Tatiana promised to have everything done, and clearing the table, went out of the room with her firm, quiet step.
"Well, what shall we do now?" Mariana asked, turning to Nejdanov, and without, waiting for a reply, continued, "Since our real work does not begin until tomorrow, let us devote this evening to literature. Would you like to? We can read your poems. I will be a severe critic, I promise you."
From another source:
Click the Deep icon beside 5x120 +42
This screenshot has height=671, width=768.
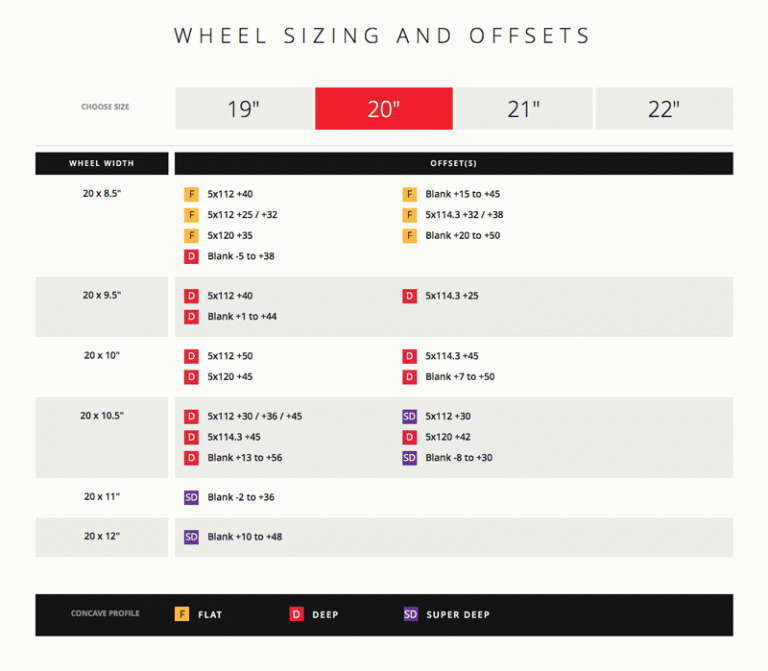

It took Nejdanov a long time before he consented, but he gave in at last and began reading aloud out of his copybook. Mariana sat close to him and gazed into his face as he read. She had been right; she turned out to be a very severe critic. Very few of the verses pleased her. She preferred the purely lyrical, short ones, to the didactic, as she expressed it. Nejdanov did not read well. He had not the courage to attempt any style, and at the same time wanted to avoid a dry tone. It turned out neither the one thing nor the other. Mariana interrupted him suddenly by asking if he knew Dobrolubov's beautiful poem, which begins, "To die for me no terror holds." She read it to him--also not very well--in a somewhat childish manner.
[To die for me no terror holds, Yet one fear presses on my mind, That death should on me helpless play A satire of the bitter kind. For much I fear that o'er my corpse The scalding tears of friends shall flow, And that, too late, they should with zeal Fresh flowers upon my body throw.
That fate sardonic should recall The ones I loved to my cold side, And make me lying in the ground, The object of love once denied. That all my aching heart's desires, So vainly sought for from my birth, Should crowd unbidden, smiling kind Above my body's mound of earth.]
Nejdanov thought that it was too sad and too bitter. He could not have written a poem like that, he added, as he had no fears of any one weeping over his grave... there would be no tears.
"There will be if I outlive you," Mariana observed slowly, and lifting her eyes to the ceiling she asked, in a whisper, as if speaking to herself:
"How did he do the portrait of me? From memory?"
Nejdanov turned to her quickly.
"Yes, from memory."
Mariana was surprised at his reply. It seemed to her that she merely thought the question. "It is really wonderful..." she continued in the same tone of voice. "Why, he can't draw at all. What was I talking about?" she added aloud. "Oh yes, it was about Dobrolubov's poems. One ought to write poems like Pushkin's, or even like Dobrolubov's. It is not poetry exactly, but something nearly as good."
"And poems like mine one should not write at all. Isn't that so?"
Nejdanov asked.
"Poems like yours please your friends, not because they are good, but because you are a good man and they are like you."
Nejdanov smiled.
"You have completely buried them and me with them!" Mariana slapped his hand and called him naughty. Soon after she announced that she was tired and wanted to go to bed.
"By the way," she added, shaking back her short thick curls, "do you know that I have a hundred and thirty roubles? And how much have you?"
"Ninety-eight."
"Oh, then we are rich... for simplified folk. Well, good night, until tomorrow."
She went out, but in a minute or two her door opened slightly and he heard her say, "Goodnight!" then more softly another "Goodnight!" and the key turned in the lock.
Nejdanov sank on to the sofa and covered his face with his hands. Then he got up quickly, went to her door and knocked.
"What is it?" was heard from within.
"Not till tomorrow, Mariana... not till tomorrow!"